Most computational statistics ends in an optimisation — usually finding the maximum-likelihood parameters — and those rarely have a closed-form solution. So you solve them numerically, with the gradient-based methods from the calculus page: start somewhere, follow the slope toward the optimum, iterate. Fitting a GLM, a complex likelihood, or almost any modern model is exactly this under the hood — the computer hill-climbing to the best parameters because no formula hands them over.

MCMC, in one line

The most powerful member of the family gets its own treatment on the Bayesian page, but it belongs here too: Markov Chain Monte Carlo is computational statistics solving the hardest problem of all — drawing samples from a distribution you only know up to a constant, so you can compute with a posterior that has no closed form. It's the reason Bayesian inference became practical, and it's Monte Carlo and simulation taken to their logical end.

The catch: randomness

All of this leans on a steady supply of random numbers — and computers are deterministic, so they can't make truly random ones.
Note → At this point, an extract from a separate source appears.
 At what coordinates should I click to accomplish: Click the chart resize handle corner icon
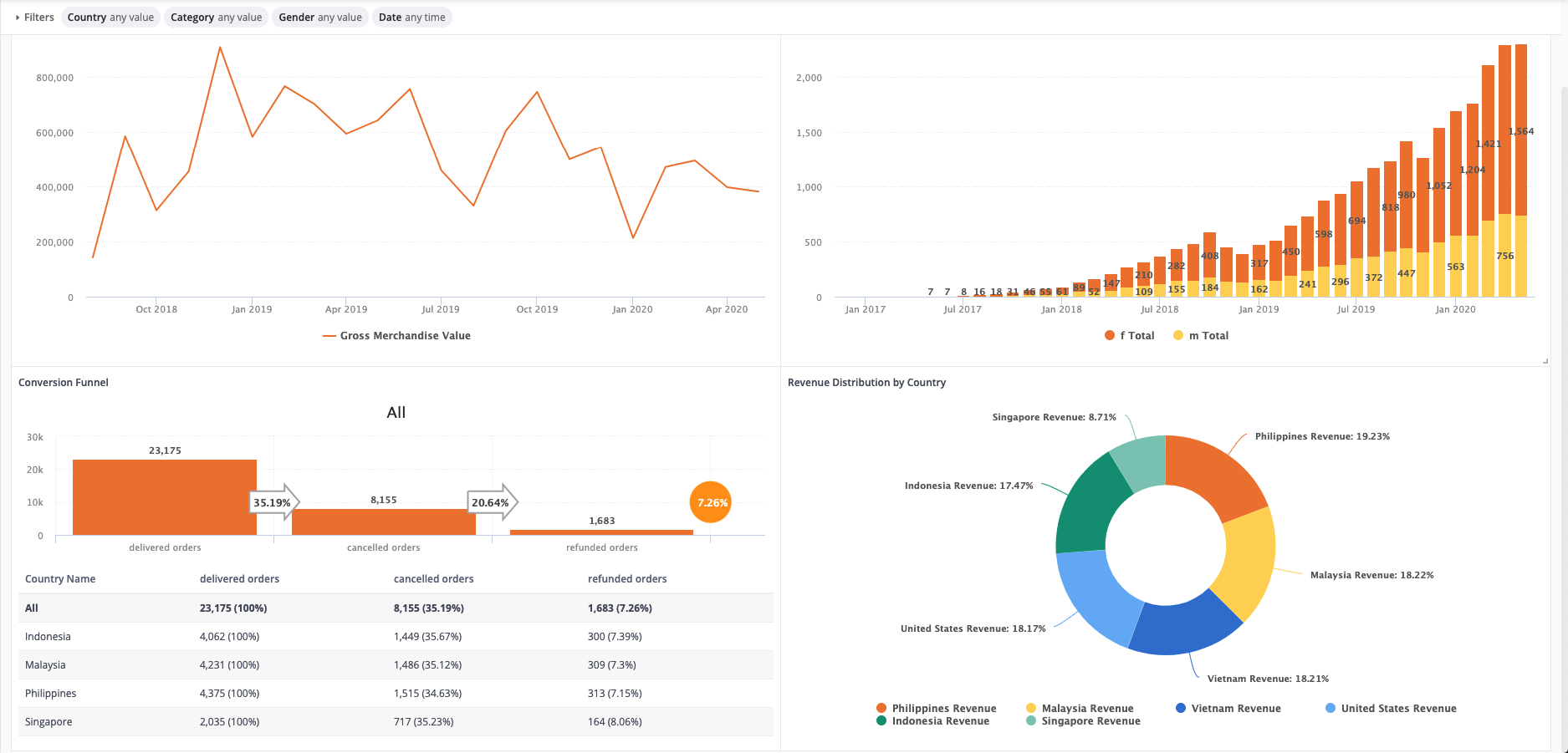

They use pseudo-random generators: algorithms that produce sequences statistically indistinguishable from random but fully determined by a starting seed. That's a feature, not a bug: set the seed and your "random" simulation is exactly reproducible — the same reproducibility discipline as everywhere else, applied to randomness itself. (The other practical catch is cost: more samples means more compute, so techniques like variance reduction aim to get the same accuracy from fewer draws.)

Where it shows up in my work

Refresh in 60 seconds

When the maths has no closed form, compute the answer by simulation and resampling instead of deriving it.
Monte Carlo: estimate by sampling — $\mathbb{E}[f(X)] \approx \frac{1}{N}\sum f(x_i)$ ; error shrinks like $1/\sqrt{N}$ .
The bootstrap: resample your one dataset with replacement thousands of times → standard errors & CIs for any statistic, no assumptions.
Permutation tests: shuffle labels to simulate the null → a p-value from first principles.
EM: alternate E-step (estimate hidden variable) and M-step (update parameters) for latent-variable models. Numerical optimisation fits most models (MLE by gradient methods).
It all runs on pseudo-random numbers — set the seed for reproducibility. MCMC is this taken to its limit (Bayesian posteriors).